March 3, 2016 · 0 Comments
A Mono farmer has lost his challenge of a Mono bylaw that regulates landfill operations in the town and could have restricted his plan to bring massive amounts of landfill into his sheep farm.
The farmer, Douglas Cox, had asked the Norman Farm Practices Protection Board to rule that the bylaw had the effect of banning a normal farm practice. His application was opposed by the town, a neighbour and the Mono Mulmur Citizens’ Coaltion.
In dismissing the application, the board’s vice-chair, George C. Walker, said the proposed landfill operation was “not a normal farm practice for the purpose of the non-application of the Fill Bylaw,” adding that Mr. Cox also did not have standing to bring the application, “as he has failed to prove that the purpose is ancillary to an agricultural operation or that he has demonstrable plans.” In the circumstances, the board had not needed to decide whether the bylaw would have restricted the fill operation.

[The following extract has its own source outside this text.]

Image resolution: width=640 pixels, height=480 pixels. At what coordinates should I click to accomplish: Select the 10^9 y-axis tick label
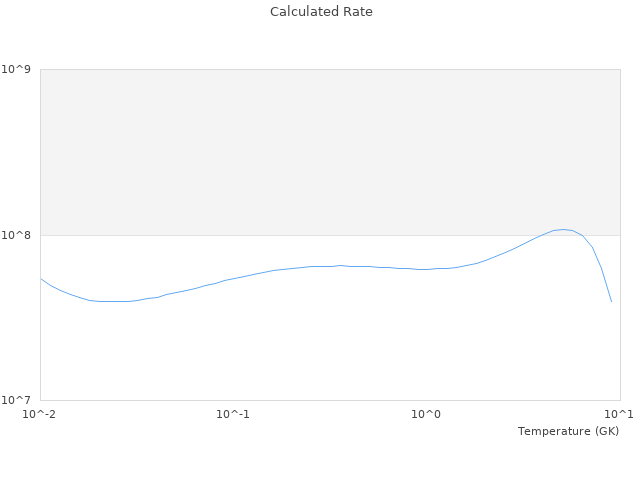tap(17, 69)
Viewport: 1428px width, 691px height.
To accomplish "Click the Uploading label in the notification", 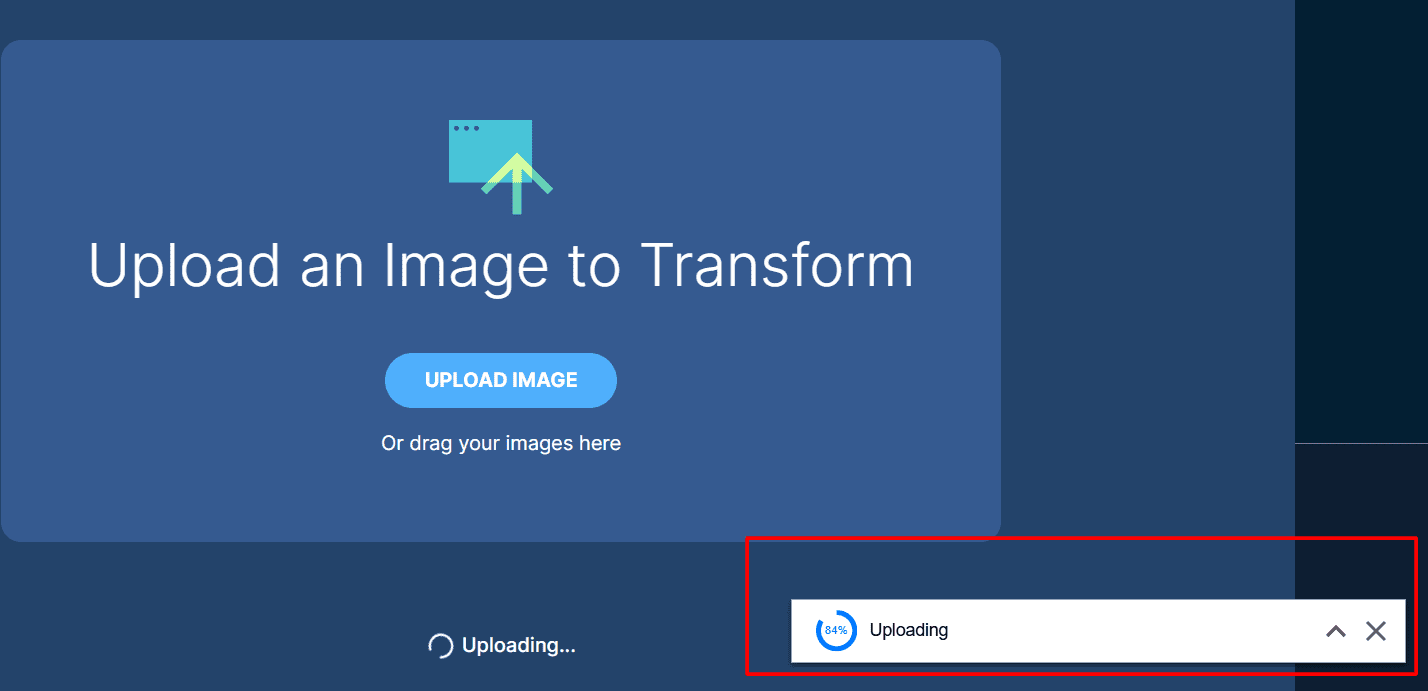I will coord(908,630).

In the 13-page ruling released last Friday, the board said Mr. Cox bought the farm, a 17.7-hectare property on Lot 21 of the Fifth Line EHS, in 1990 and until about six years ago had a small cow/calf operation. He began raising sheep there in 2009.

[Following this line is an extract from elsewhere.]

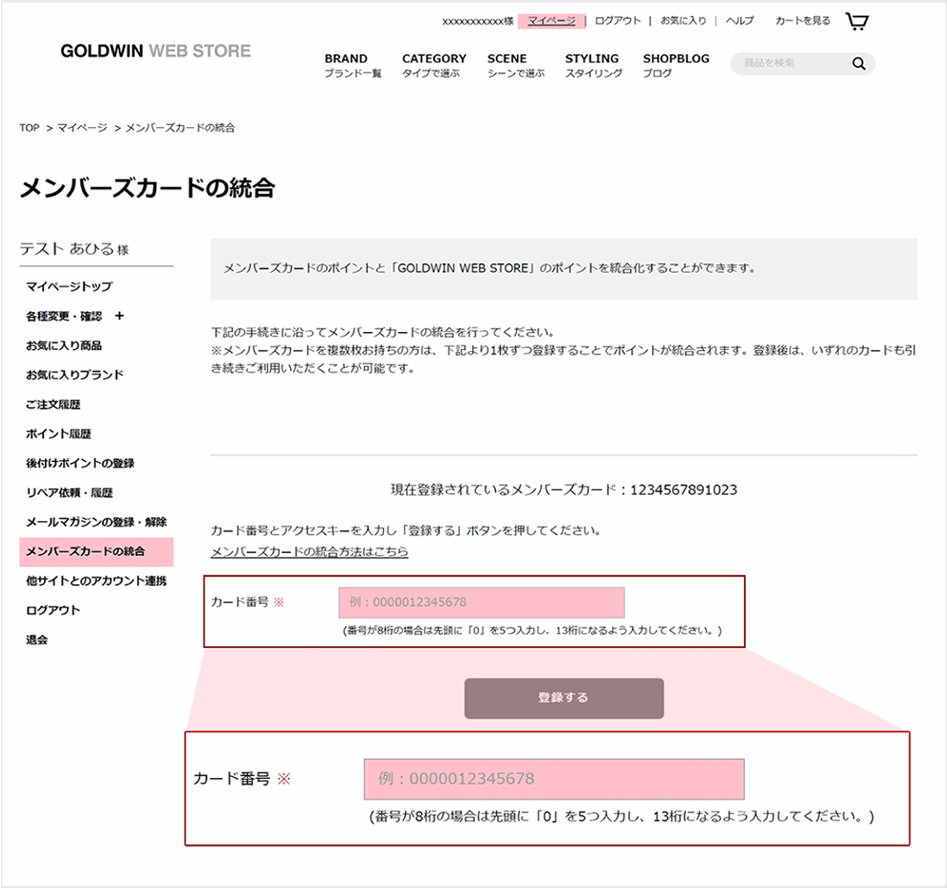Click TOP in the breadcrumb

(29, 128)
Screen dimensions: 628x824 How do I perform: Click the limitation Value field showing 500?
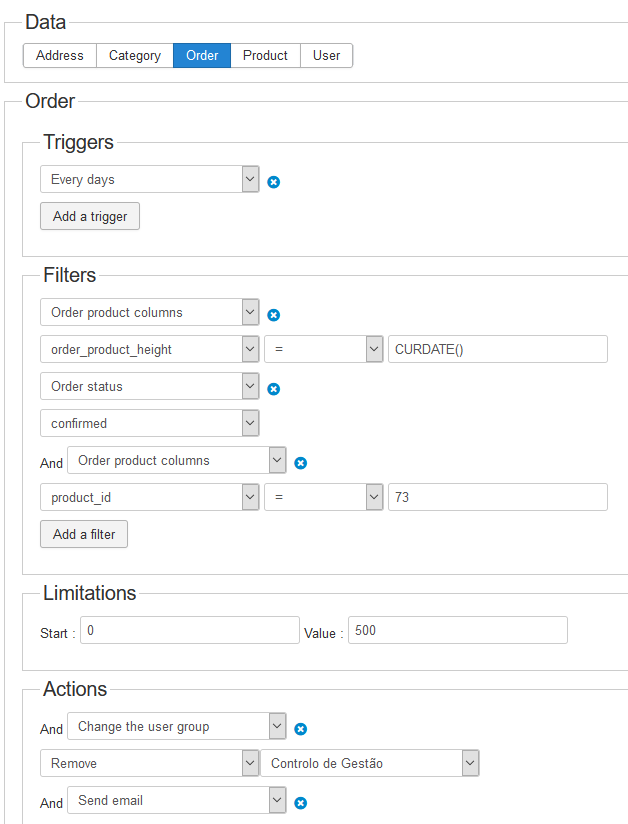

Since approximately 2009, he has raised sheep.
Describing the farm as having “flatter table land and three steep ravines at the rear,” the board said the farmer currently has about 200 ewes and seven rams and for about four months of each year the numbers jump to between 500 and 550 animals due to the production of lambs.
“Mr. Cox wants to increase the number of adult animals on his farm to 300.”
Having been approached by a fill broker who wanted to place 15,000 to 20,000 loads of fill on the farm to level an area for a sheep pasture, the farmer had gone to Mono in March 2014 seeking an exemption from the fill bylaw and was advised that the Town needed more information before a decision could be made.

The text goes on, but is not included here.